Liebstöckel stammt vermutlich aus Vorderasien und kam über die römische und später die klösterliche Gartenkultur nach Mitteleuropa; im St. Galler Klosterplan von etwa 820 ist er im Kräutergarten bereits eingezeichnet. Mit Liebe hat der Name nichts zu tun — er ist eine volkstümliche Umdeutung des lateinischen levisticum. Der geläufigere deutsche Name Maggikraut ist ebenso irreführend: Julius Maggis Würze schmeckt zwar ähnlich, wurde aber nie aus Liebstöckel hergestellt.

Sorten

Sorten im eigentlichen Sinn gibt es kaum — im Handel steht schlicht „Liebstöckel“, samenfest und ohne F1-Hybriden. Wer aussät, braucht frisches Saatgut aus der laufenden Saison, denn wie bei allen Doldenblütlern fällt die Keimfähigkeit rasch ab. Für den Hausgarten ist der bequemere Weg ohnehin ein getopftes Jungpflänzchen oder ein Wurzelteilstück aus einem fremden Garten; eingewachsene Horste lassen sich im Frühjahr gut teilen.

Pflege

Der Standort ist die halbe Miete: hinten ins Beet oder an den Rand, wo zwei Meter Wuchshöhe im Sommer nichts anderes beschatten, und tiefgründig, damit die Pfahlwurzel Platz hat. Im Juni erscheinen die Blütendolden — schneidet man sie samt Stängel heraus, bleibt die Pflanze bei zartem Laub statt zu verholzen. Ein kompletter Rückschnitt auf eine Handbreit im Hochsommer bringt einen zweiten, weichen Austrieb; im Frühjahr reicht eine Gabe Kompost, gegossen wird nur in längeren Trockenphasen.

Was schiefgehen kann

Wirklich schiefgehen kann wenig. In trockenen Sommern vergilbt das Laub und die Pflanze schießt früh — dann gründlich wässern und zurückschneiden statt zu düngen. Im Frühsommer sitzen oft dichte Blattlauskolonien an Trieb- und Blütenstielen; die betroffenen Spitzen abschneiden und entsorgen, der Neuaustrieb ist meist sauber.
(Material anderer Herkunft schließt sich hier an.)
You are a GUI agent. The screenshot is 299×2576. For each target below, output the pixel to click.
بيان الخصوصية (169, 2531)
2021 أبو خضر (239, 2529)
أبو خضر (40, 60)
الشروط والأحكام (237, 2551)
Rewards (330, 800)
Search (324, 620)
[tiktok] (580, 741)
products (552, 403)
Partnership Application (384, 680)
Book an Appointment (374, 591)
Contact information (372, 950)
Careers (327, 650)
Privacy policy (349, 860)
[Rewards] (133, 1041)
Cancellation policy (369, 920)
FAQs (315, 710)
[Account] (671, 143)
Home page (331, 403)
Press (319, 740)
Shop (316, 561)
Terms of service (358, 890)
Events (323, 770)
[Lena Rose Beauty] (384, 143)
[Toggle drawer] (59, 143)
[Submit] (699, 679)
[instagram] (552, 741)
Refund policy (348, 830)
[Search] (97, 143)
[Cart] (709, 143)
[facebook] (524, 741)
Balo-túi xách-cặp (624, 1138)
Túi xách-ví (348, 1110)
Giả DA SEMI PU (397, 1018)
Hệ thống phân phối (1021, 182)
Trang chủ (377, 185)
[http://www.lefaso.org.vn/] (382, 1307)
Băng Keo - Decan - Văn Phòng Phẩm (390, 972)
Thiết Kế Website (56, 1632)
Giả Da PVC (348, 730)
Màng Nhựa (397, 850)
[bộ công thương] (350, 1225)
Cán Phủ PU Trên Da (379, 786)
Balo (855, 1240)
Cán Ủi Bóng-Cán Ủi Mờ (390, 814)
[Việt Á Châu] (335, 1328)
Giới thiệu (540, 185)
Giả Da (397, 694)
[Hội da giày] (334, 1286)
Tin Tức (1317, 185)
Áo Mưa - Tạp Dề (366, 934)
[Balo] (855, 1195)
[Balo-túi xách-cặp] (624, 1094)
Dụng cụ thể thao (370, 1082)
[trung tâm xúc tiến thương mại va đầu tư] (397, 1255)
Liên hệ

Der klassische Anfängerfehler ist der Platz: Liebstöckel steht zehn Jahre und länger, nimmt ein Umsetzen mit ausgebildeter Pfahlwurzel übel und gehört deshalb nicht in ein Beet, das jedes Jahr die Fruchtfolge wechselt.

Ernte, Lagerung & Küche

Geerntet wird von außen nach innen, junge Blätter samt Stiel, am besten vor der Blüte — danach wird das Laub grob. Getrocknet und eingefroren behält es sein Aroma sehr gut, ein Vorrat vom Sommer trägt durch den ganzen Winter. Ganze Stängel kochen in Brühen, Eintöpfen und Kartoffelsuppe mit und werden vor dem Servieren herausgenommen; auch die reifen Samen lassen sich wie ein Gewürz verwenden.

Alle Zeiten sind Richtwerte für das jeweilige Klima, keine Garantie. Wetter, Lage und Sorte entscheiden mit.